The global function qbpp::onehot_to_int() decodes one-hot encoded rows in an integer array and returns an array of integers indicating the positions of the 1s.

Basic Usage (2D Array)

For a 2D array of size $n \times m$, onehot_to_int() decodes each row and returns a 1D array of $n$ integers, each in the range $[0, m-1]$. If a row is not a valid one-hot vector (i.e., it does not contain exactly one 1), the function returns $-1$ for that row.

#include <qbpp/qbpp.hpp>
#include <qbpp/easy_solver.hpp>

int main() {
  const size_t n = 5, m = 5;
  auto x = qbpp::var("x", n, m);

  // One-hot constraint: each row has exactly one 1
  auto onehot = qbpp::sum(qbpp::sqr(qbpp::vector_sum(x) - 1));
  // All-different constraint: each column has exactly one 1
  auto alldiff = qbpp::sum(qbpp::sqr(qbpp::vector_sum(x, 0) - 1));

  auto f = onehot + alldiff;
  f.simplify_as_binary();

  auto solver = qbpp::easy_solver::EasySolver(f);
  auto sol = solver.search({{"target_energy", 0}});

  std::cout << "x =\n" << sol(x) << std::endl;

  auto result = qbpp::onehot_to_int(sol(x));
  std::cout << "onehot_to_int = " << result << std::endl;
}

This program defines a $5 \times 5$ permutation matrix and decodes it into a permutation:

x =
{{0,0,0,1,0},{1,0,0,0,0},{0,0,1,0,0},{0,1,0,0,0},{0,0,0,0,1}}
onehot_to_int = {3,0,2,1,4}

Specifying the Axis

By default, onehot_to_int() decodes along the last axis (axis=-1).

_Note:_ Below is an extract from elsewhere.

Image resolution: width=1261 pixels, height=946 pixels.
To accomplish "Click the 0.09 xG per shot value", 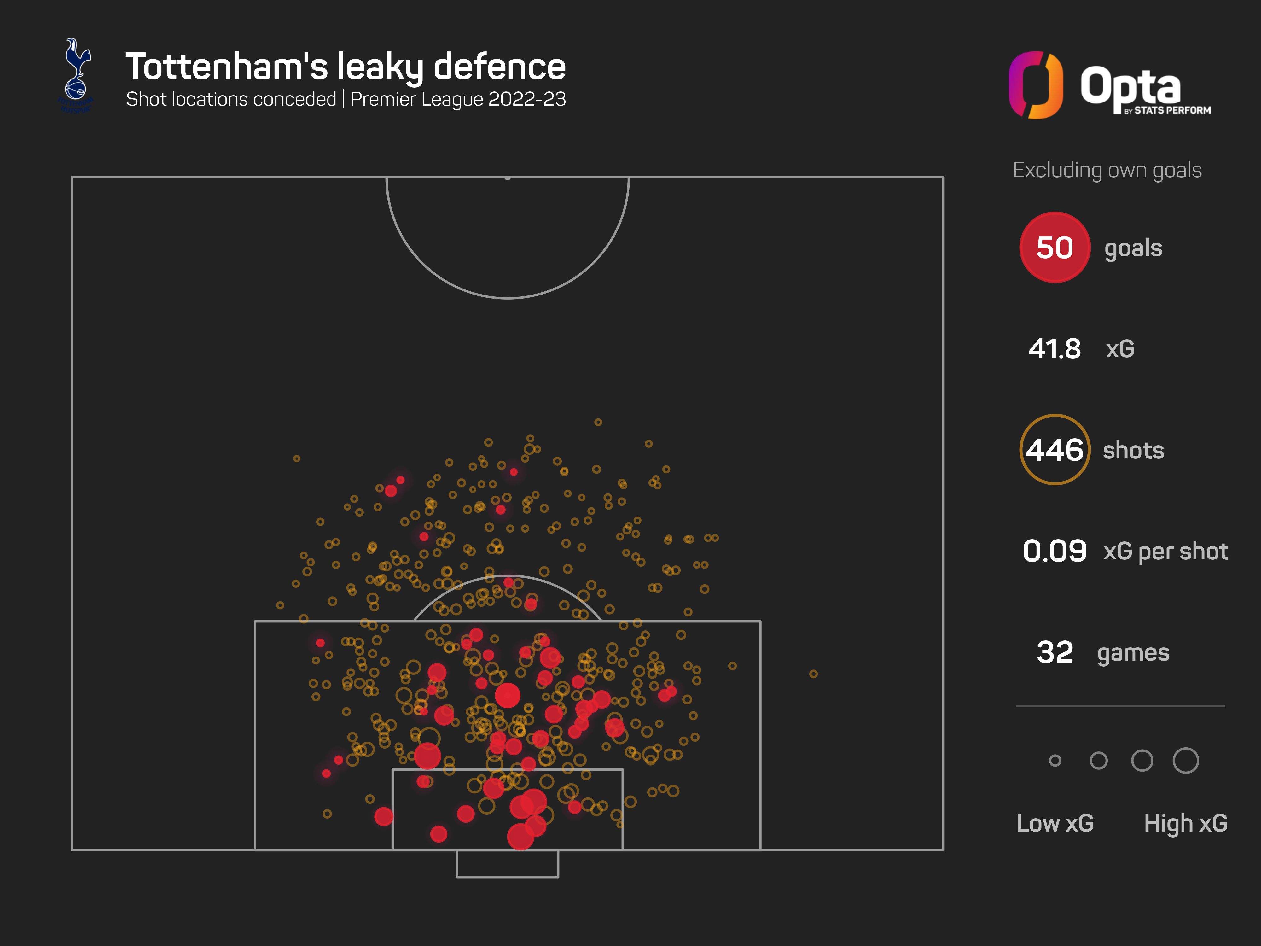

You can specify any axis using onehot_to_int(arr, axis). Negative indices are also supported: axis -1 refers to the last axis, -2 to the second-to-last, and so on.

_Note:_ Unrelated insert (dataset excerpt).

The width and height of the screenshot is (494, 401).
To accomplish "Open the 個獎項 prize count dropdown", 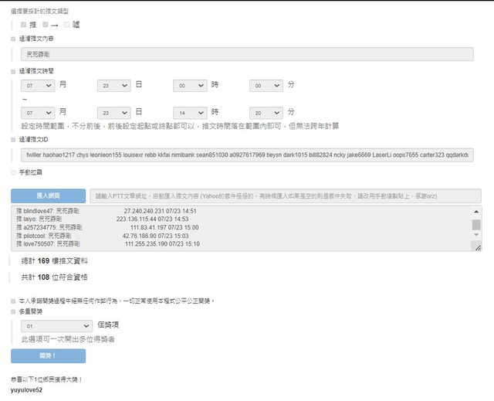I will (x=52, y=326).
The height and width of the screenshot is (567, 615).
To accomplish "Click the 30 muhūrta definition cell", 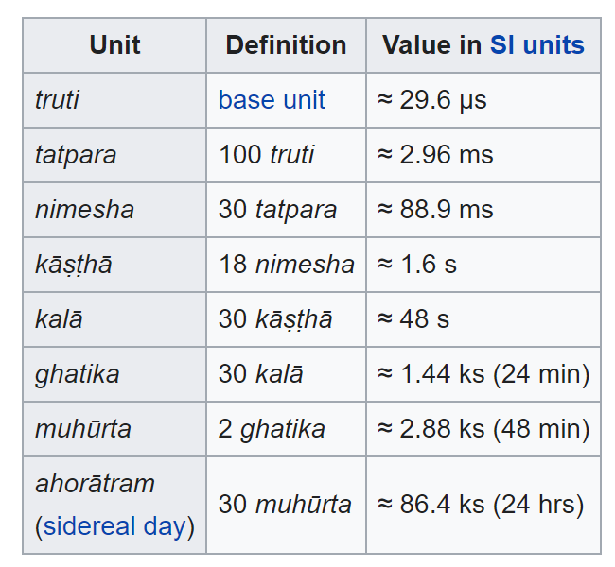I will 286,505.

For a 2D array of size $n \times m$:

  • onehot_to_int(arr) or onehot_to_int(arr, 1): decodes each row, returns $n$ integers in $[0, m-1]$.
  • onehot_to_int(arr, 0): decodes each column, returns $m$ integers in $[0, n-1]$.
  auto row_result = qbpp::onehot_to_int(sol(x));     // {3,0,2,1,4}
  auto col_result = qbpp::onehot_to_int(sol(x), 0);  // {1,3,2,0,4}

When x is a permutation matrix, onehot_to_int(sol(x)) gives the permutation $\sigma$, and onehot_to_int(sol(x), 0) gives its inverse $\sigma^{-1}$.

1D Input

For a 1D array of size $m$, onehot_to_int() returns a single integer (the position of the 1), or $-1$ if the input is not a valid one-hot vector.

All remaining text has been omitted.